Parts of the exercise
1. Reproduce the part of the excerpt on hyperbole in Mark that starts with "John the Baptist was" and goes on through "Of course not!".
2. Carry on with the excerpt about hyperbole in the Gospels, picking up right after its final line.

John the Baptist was causing quite a stir in first century Israel, but the compositional device to pick up on is highlighted: “all the country of Judea and all Jerusalem ” were going out to be baptized by John. Now, is that completely accurate down to the most minute detail? Of course not. Was the entire population of Judea and Jerusalem, including the Sadducees and Pharisees and even Romans all going down to get baptized by John? Of course not!

This is an example of Mark using hyperbole to make a point. Mark is completely accurate in saying that John the Baptist’s movement was very popular among the people, but he is using hyperbole, a compositional device, to drive the point home.

We do this all of the time in contemporary English, everyday speech: “Hey, everybody was at the ball game last night!,”  or “You missed that event!  The whole town came out to see that celebrity person!,”  or “Nobody in their right mind would every pass up a chance to eat ice cream!” Again, we use hyperbolic language all of the time in normal everyday speech, even in the 21st century. So, it should not surprise us when the Gospel writers did something similar.

Let’s Go to the Movies!!

Provided data
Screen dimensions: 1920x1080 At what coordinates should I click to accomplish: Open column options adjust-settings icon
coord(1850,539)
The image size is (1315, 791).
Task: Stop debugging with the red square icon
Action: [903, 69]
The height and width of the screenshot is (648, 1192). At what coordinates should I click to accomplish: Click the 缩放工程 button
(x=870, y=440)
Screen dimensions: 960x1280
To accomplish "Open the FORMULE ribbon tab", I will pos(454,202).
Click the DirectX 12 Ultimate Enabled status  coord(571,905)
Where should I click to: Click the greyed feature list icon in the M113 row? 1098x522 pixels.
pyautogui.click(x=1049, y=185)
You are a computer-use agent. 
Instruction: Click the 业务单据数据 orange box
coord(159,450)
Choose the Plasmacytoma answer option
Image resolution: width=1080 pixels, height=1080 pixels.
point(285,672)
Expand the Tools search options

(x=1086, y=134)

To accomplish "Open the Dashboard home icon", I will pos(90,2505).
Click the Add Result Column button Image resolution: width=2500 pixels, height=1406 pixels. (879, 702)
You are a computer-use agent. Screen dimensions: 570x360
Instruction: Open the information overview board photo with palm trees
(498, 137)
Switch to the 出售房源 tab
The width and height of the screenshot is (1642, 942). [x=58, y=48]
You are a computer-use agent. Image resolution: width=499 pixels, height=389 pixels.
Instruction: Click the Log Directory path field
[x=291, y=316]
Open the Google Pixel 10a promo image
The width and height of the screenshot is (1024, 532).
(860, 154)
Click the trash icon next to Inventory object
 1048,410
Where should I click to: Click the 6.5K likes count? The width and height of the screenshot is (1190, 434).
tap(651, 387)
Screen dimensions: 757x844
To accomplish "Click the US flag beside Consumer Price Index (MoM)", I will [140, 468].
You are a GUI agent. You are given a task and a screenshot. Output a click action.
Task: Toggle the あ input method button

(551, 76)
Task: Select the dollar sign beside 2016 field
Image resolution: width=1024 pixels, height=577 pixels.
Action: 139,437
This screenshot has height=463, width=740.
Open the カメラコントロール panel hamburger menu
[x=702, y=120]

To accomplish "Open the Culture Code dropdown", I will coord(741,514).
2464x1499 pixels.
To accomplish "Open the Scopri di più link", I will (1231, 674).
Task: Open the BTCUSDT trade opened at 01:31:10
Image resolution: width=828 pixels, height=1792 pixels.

Solved tasks
1.
John the Baptist was causing quite a stir in first century Israel, but the compositional device to pick up on is highlighted: “all the country of Judea and all Jerusalem ” were going out to be baptized by John. Now, is that completely accurate down to the most minute detail? Of course not. Was the entire population of Judea and Jerusalem, including the Sadducees and Pharisees and even Romans all going down to get baptized by John? Of course not!

2.
Another example from a classic movie can help to explain this. My wife and I not too long ago watched Robert Redford’s 1976 film about the Washington Post investigation into Watergate, All the President’s Men. Being both a Robert Redford fan, and someone who grew up watching the Congressional investigations into the Watergate scandal on television as a kid, I think this movie is a classic!

At the end of the film, after being chewed out by the Washington Post’s chief editor, the two Post reporters played by Redford and fellow actor Dustin Hoffman are busy typing away on their typewriters in the Post’s news room, while a television plays Nixon’s inauguration of a second term in early 1973, a scene which concludes with typewriters printing out news of the Watergate convictions and Nixon’s resignation, over the following months. Many Nixon top aides were sent to jail, including Chuck Colson, a man who become a Christian while in prison (if you watch the video clip hyperlinked here, just be aware that some of the language is profane).

Now, was that particular memorable scene historically accurate? It depends on what you mean by that. Did the two Post reporters, Woodward and Berstein, spend the day of Nixon’s inauguration typing away at their Washington Post desks, completely ignoring the ceremony? Maybe yes, but most probably not. But did Woodward and Berstein work tirelessly as journalists to investigate Nixon’s coverup of the Watergate burglary investigation? Absolutely, yes.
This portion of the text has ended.